• Try it
Each line from the one that contains "Viewport: 1200px width, 900px" through the end of the entries should be repeated exactly, with nothing added.

• Source records
::::

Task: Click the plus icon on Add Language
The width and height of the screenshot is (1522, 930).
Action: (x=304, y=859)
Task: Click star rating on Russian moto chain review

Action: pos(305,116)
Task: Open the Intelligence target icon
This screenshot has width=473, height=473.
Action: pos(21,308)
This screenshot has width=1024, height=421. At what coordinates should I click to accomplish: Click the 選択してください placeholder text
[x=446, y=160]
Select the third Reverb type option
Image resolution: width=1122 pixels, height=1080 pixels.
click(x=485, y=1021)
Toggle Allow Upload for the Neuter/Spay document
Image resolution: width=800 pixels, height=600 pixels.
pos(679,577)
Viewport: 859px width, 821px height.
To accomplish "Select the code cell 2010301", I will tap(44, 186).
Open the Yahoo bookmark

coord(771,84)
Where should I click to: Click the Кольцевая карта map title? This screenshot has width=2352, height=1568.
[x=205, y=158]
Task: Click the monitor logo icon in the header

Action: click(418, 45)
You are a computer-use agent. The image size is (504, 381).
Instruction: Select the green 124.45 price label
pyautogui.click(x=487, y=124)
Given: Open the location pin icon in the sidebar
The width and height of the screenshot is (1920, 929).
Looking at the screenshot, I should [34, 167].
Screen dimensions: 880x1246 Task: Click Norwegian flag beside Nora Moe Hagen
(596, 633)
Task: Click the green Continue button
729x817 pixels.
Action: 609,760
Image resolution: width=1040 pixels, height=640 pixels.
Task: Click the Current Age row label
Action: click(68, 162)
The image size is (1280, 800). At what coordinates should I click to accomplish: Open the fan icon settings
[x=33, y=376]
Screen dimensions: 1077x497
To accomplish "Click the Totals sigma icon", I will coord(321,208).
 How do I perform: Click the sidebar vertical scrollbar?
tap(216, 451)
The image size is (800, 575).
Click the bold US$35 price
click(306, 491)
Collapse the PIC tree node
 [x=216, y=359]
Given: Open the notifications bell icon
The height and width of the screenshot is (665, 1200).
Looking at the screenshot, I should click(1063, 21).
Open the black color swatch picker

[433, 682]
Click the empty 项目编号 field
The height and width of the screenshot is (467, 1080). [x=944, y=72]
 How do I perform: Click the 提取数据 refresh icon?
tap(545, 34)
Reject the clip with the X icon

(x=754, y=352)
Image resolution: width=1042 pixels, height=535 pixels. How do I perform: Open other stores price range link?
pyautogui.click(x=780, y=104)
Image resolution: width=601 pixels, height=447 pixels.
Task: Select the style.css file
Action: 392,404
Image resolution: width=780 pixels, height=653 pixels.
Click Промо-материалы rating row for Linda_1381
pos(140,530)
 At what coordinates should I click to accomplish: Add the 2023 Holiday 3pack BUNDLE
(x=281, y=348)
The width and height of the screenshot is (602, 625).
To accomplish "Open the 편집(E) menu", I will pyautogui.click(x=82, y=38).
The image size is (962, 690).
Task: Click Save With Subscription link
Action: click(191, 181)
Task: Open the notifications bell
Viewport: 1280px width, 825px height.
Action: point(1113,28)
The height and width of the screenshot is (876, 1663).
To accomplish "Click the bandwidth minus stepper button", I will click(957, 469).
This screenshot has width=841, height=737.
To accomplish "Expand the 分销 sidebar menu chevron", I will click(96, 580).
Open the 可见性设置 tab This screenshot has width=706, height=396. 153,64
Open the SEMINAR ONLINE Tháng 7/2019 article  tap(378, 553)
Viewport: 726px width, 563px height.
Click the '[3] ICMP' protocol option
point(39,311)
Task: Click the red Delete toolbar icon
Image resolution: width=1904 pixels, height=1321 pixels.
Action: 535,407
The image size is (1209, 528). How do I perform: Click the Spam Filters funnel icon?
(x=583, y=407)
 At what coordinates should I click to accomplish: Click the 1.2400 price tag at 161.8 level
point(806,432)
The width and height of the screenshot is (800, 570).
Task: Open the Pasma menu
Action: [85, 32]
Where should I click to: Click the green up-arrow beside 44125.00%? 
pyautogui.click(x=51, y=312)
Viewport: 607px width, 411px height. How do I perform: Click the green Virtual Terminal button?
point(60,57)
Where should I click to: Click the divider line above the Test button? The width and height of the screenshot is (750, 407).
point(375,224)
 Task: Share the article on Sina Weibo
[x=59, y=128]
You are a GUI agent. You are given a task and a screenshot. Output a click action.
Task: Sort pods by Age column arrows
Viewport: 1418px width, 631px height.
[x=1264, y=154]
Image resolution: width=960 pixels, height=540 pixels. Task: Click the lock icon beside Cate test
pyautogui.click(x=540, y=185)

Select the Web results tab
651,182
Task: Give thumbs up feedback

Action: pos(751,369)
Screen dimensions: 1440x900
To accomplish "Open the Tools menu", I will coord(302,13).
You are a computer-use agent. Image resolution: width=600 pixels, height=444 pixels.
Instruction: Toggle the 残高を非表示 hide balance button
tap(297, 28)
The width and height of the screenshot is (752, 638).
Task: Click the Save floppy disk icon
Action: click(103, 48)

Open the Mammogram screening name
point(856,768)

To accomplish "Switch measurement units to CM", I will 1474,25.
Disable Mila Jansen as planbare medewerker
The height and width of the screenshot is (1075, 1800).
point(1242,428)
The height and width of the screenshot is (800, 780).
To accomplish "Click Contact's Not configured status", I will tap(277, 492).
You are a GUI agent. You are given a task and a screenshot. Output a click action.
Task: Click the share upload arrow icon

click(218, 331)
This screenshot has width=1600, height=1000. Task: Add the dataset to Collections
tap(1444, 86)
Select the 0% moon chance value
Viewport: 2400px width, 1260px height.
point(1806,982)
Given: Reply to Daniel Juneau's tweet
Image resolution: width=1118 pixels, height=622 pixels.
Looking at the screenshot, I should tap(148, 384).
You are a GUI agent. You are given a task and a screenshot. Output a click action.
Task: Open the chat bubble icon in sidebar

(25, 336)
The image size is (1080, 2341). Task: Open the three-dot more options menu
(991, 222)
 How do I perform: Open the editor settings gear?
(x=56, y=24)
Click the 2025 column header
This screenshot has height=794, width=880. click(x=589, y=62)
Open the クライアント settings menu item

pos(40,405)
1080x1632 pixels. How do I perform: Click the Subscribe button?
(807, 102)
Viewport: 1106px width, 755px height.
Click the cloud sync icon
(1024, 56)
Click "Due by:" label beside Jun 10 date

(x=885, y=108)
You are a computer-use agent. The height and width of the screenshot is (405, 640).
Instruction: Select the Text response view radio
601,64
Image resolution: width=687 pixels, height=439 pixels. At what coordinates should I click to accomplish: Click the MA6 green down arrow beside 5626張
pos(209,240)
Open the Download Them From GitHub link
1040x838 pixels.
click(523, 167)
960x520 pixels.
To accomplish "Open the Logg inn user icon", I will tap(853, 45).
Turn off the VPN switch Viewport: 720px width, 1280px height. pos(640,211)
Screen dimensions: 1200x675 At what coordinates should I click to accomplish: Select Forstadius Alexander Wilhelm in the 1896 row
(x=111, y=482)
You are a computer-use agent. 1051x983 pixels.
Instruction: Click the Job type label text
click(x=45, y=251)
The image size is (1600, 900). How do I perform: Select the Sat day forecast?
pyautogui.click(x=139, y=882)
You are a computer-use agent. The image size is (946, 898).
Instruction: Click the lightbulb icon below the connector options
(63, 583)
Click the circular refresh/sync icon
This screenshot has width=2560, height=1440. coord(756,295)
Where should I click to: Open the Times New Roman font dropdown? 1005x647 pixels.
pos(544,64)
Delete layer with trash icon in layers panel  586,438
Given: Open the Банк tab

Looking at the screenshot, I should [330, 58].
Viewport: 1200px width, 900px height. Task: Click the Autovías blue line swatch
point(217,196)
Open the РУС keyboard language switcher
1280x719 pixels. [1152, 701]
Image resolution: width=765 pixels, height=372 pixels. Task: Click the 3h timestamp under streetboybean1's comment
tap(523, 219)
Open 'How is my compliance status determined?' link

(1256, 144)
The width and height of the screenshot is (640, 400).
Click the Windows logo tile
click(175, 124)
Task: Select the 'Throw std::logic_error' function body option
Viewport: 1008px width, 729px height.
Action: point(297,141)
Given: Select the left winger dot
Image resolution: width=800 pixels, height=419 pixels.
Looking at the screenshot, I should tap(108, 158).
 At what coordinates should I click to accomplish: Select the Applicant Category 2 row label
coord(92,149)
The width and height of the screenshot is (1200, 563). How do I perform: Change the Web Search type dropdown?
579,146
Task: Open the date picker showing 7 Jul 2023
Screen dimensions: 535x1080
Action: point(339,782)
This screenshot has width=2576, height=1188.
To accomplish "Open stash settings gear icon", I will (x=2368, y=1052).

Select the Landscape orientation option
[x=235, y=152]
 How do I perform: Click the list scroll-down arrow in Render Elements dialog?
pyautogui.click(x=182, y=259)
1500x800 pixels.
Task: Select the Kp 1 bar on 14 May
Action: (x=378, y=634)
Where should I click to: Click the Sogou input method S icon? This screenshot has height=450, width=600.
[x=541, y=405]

::::

• Answer
Viewport: 1200px width, 900px height. Task: Click the Autovías blue line swatch
point(217,196)
Open the РУС keyboard language switcher
1280x719 pixels. [1152, 701]
Image resolution: width=765 pixels, height=372 pixels. Task: Click the 3h timestamp under streetboybean1's comment
tap(523, 219)
Open 'How is my compliance status determined?' link

(1256, 144)
The width and height of the screenshot is (640, 400).
Click the Windows logo tile
click(175, 124)
Task: Select the 'Throw std::logic_error' function body option
Viewport: 1008px width, 729px height.
Action: point(297,141)
Given: Select the left winger dot
Image resolution: width=800 pixels, height=419 pixels.
Looking at the screenshot, I should tap(108, 158).
 At what coordinates should I click to accomplish: Select the Applicant Category 2 row label
coord(92,149)
The width and height of the screenshot is (1200, 563). How do I perform: Change the Web Search type dropdown?
579,146
Task: Open the date picker showing 7 Jul 2023
Screen dimensions: 535x1080
Action: point(339,782)
This screenshot has width=2576, height=1188.
To accomplish "Open stash settings gear icon", I will (x=2368, y=1052).

Select the Landscape orientation option
[x=235, y=152]
 How do I perform: Click the list scroll-down arrow in Render Elements dialog?
pyautogui.click(x=182, y=259)
1500x800 pixels.
Task: Select the Kp 1 bar on 14 May
Action: (x=378, y=634)
Where should I click to: Click the Sogou input method S icon? This screenshot has height=450, width=600.
[x=541, y=405]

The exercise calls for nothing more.